Copy out the lines of the items word for word, starting with the line that contains "coordinates (1182, 22)." and going on through the end of the items.
*** Task input Section Begins ***
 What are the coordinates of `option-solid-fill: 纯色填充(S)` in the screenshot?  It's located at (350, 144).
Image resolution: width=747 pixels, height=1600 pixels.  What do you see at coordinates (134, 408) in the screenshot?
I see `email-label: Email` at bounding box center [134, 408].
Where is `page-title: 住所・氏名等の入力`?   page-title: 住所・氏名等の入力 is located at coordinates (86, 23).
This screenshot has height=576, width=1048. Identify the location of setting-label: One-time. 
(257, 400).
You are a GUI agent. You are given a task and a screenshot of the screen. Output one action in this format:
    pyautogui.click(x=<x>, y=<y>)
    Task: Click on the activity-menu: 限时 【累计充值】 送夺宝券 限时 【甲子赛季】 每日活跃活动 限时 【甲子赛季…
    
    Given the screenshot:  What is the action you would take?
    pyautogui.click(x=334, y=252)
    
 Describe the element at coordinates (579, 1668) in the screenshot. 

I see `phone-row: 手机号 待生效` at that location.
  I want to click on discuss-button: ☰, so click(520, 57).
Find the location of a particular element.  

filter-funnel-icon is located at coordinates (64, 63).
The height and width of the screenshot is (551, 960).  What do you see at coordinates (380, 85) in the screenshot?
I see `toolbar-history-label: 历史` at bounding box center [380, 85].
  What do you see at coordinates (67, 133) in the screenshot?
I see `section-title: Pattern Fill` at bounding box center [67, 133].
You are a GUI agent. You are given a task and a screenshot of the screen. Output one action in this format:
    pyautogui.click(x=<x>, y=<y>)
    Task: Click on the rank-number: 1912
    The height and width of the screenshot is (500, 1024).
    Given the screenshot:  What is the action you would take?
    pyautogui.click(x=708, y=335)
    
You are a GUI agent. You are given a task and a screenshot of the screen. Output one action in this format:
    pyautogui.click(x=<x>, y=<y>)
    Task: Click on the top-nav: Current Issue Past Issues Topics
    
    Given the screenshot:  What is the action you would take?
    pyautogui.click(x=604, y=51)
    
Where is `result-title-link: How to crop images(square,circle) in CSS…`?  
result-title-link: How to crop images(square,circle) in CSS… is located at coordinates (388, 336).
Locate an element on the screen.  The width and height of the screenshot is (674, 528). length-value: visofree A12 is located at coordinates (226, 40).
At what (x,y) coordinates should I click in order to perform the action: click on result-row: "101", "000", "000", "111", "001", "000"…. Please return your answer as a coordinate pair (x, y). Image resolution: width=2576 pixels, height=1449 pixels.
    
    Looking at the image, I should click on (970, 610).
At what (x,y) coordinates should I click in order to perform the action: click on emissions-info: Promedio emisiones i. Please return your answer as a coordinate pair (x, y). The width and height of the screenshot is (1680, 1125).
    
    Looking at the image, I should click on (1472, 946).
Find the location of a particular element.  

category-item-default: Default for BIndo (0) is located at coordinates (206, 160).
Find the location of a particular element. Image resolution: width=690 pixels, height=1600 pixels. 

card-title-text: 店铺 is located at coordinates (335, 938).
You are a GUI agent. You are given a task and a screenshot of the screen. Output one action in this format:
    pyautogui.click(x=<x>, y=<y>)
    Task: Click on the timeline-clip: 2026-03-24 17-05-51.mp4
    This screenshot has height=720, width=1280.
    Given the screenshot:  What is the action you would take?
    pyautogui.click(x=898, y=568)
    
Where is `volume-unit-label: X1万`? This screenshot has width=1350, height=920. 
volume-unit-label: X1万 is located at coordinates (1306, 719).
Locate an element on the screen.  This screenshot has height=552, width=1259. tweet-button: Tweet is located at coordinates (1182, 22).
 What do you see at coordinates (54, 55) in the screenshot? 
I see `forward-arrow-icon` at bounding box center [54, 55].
*** Task input Section Ends ***
▸ **Response to the task**
Locate an element on the screen.  This screenshot has height=552, width=1259. tweet-button: Tweet is located at coordinates (1182, 22).
 What do you see at coordinates (54, 55) in the screenshot? 
I see `forward-arrow-icon` at bounding box center [54, 55].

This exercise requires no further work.